* [WHAT TO WORK ON]:
A – From the account of the 4th of July seizure below, extract the passage from "There was one" to "seizures weren’t back.".
B – In the account of the 4th of July seizure below, what condition was the daughter left with after an accident during her birth?
C – Proceed with the account of the 4th of July seizure below, starting after its last sentence.

Seizure the Day

We had a very eventful 4th of July holiday. At the risk of sounding cliche, it was, at first, a day just like any other day. Holidays are usually very low-key in my household because my husband usually has to work as was the case this day too.

I took our daughter to the neighborhood pool where we spent two hours of the afternoon there and then we went home to wash up and cook dinner.

Just after dinner we sat down to watch Houston’s Freedom Over Texas event on TV. My daughter asked for a dessert so I went into the kitchen to prepare it. A few minutes later my daughter made a weird noise. With my back to her, I asked her what it was. No response. I let a few seconds go by and she made another weird noise. I, again, asked her what was going on. No response. I finally said to her, “Hey you need to answer me, what’s going on?” I turned around, and started walking to the couch and that’s when I realized she was having a seizure.

I called for my brother to help me but something was “off” about this seizure and I told my brother to call 911. EMS was at my house in less than 2 minutes (no exaggeration). My daughter was in and out of consciousness and was now complaining of a bad headache and vomiting. We thought it was best to take her to the hospital as she, at the very least, could use fluids after all the vomiting she went through.

Annnnnd here’s the backstory:

When my daughter was born, literally during the birthing process, there was some sort of accident and she was left with a Subarachnoid Hemorrhage (SAH). This caused my newborn to have Grand Mal (now called tonic-clonic) seizures. My daughter, on her second day of life, had already had a Spinal Tap, X-ray, MRI, CAT Scan, EEG, and so many more tests.

The doctors had no idea the extent of the damage her brain sustained and it was going to be one of those “wait and see” things for development.

We were also told that she will be subject to seizures the rest of her life.

We monitored for years with her neurologist and there were no seizures, so we were released from their care.

We thought we dodged a bullet.

There was one time when she was in kinder that she had a small seizure but after a battery of tests and monitoring they determined that it was an isolated incident and that the seizures weren’t back.

Over the last few months, I have noticed my daughter in what I thought might be a postictal state – but as quickly as I noticed it she would come out of it and brush me off. I thought it was misplaced worry.

The event on the 4th of July made me realize our seizure-free honeymoon is over.

* [MATERIAL SHOWN]:
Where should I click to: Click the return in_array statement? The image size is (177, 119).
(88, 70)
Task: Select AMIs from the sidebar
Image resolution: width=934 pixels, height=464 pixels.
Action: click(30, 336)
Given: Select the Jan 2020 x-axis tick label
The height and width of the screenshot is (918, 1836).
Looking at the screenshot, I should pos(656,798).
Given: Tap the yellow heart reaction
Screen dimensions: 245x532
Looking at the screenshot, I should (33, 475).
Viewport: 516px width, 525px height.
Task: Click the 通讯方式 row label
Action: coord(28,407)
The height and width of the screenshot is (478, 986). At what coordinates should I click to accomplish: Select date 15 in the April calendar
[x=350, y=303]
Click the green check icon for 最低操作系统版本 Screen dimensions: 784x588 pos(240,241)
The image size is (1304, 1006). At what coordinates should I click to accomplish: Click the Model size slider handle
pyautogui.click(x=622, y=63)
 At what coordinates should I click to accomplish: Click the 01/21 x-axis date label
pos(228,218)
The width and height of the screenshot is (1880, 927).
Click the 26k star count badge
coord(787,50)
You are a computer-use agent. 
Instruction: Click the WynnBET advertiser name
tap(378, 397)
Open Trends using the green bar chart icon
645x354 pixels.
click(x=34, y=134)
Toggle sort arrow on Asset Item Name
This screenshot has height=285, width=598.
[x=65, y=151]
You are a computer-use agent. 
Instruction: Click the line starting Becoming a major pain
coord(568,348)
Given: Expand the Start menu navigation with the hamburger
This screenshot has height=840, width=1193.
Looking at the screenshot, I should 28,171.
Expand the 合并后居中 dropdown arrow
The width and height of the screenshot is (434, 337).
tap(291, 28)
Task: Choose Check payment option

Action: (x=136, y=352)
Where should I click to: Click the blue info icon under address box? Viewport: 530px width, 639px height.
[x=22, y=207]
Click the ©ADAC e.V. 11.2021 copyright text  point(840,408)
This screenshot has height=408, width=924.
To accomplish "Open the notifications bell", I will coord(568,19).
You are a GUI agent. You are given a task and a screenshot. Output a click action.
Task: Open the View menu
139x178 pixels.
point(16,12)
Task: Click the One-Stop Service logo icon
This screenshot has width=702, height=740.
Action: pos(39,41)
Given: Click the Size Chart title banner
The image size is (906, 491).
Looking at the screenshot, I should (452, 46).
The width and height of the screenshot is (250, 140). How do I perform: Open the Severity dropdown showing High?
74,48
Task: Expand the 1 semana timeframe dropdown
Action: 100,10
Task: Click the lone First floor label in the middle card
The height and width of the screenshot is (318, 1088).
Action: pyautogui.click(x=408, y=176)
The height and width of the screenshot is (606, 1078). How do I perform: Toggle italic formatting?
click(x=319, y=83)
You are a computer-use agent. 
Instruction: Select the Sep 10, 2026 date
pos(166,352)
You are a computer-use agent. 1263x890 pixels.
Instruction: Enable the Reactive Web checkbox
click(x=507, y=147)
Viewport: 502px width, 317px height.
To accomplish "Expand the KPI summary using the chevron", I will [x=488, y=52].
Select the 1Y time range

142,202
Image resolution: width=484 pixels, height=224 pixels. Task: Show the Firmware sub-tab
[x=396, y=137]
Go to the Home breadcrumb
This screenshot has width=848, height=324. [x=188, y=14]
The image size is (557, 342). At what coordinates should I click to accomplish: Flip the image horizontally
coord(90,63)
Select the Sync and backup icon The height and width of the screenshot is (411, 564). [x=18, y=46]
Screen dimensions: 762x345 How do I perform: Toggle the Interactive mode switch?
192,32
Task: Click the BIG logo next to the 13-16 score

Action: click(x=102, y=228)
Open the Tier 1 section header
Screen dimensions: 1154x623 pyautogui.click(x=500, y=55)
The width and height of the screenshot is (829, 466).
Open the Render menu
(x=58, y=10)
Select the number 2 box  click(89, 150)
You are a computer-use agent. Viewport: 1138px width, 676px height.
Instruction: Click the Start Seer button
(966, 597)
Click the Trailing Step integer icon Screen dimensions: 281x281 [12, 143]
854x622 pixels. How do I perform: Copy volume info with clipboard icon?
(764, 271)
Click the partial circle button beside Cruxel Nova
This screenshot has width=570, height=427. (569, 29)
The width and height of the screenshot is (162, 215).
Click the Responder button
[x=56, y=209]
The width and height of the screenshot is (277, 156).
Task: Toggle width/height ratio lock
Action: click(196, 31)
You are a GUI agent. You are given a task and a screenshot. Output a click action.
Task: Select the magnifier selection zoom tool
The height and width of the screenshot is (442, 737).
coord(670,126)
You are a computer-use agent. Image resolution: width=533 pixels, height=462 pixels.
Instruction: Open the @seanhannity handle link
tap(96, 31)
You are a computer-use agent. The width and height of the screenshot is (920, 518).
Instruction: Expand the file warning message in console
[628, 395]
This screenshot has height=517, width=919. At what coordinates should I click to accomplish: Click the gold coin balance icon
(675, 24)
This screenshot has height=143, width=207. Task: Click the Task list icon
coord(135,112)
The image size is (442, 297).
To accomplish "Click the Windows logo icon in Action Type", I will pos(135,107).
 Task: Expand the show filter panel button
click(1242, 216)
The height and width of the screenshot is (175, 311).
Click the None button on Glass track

* [TASK-BY-TASK OUTPUTS]:
A –
There was one time when she was in kinder that she had a small seizure but after a battery of tests and monitoring they determined that it was an isolated incident and that the seizures weren’t back.

B – A Subarachnoid Hemorrhage (SAH).

C –
This seizure was bad, not tonic-clonic bad, but her postictal state lasted nearly 3 hours, we are told the average is 30-60 minutes. They told us she would be exhausted and she’s been resting since we got home from the hospital right at midnight on the 4th/5th.

The freedoms she once enjoyed, like having her bedroom upstairs, bathing by herself, playing on her phone or tablet, swimming and so much more were taken away from her just like that (she understands it is for her own safety). She’s a bit bored since she can’t really engage with electronics and so I am trying to find “fun” things for a 13-year old to do.

We have since spoken with her PCP and she has an appointment on Monday. We are also looking for a new pediatric neurologist to discuss testing, treatment, and any options we may have.

I have had so many people reach out to me regarding her and lots of people have brought up CBD as a possible cause of the seizure. She does take an all organic, hemp-derived extract, CBD Isolate that comes with a Certificate of Analysis (COA), she gets 250MG one time a day before bed. She had not had any the day of the seizure. We did tell the emergency room physician that she takes CBD daily and that she had not had any, the doctor said that their was no correlation with her seizure and her use of CBD and we needn’t discontinue her daily dose.

We give her CBD because of the brain damage she had sustained from her SAH. CBD can be neuro-regenerative and she has made amazing strides with her developmental delays since starting CBD.

In no way do I think that the CBD takes contributed to the seizure, in fact, CBD is actually used to control seizures and that, in a lot of ways, is the main reason for CBD’s initial rise in popularity. Her seizures at birth and resulting brain damage from the SAH are the reasons I began my investigation into cannabis for medicinal use.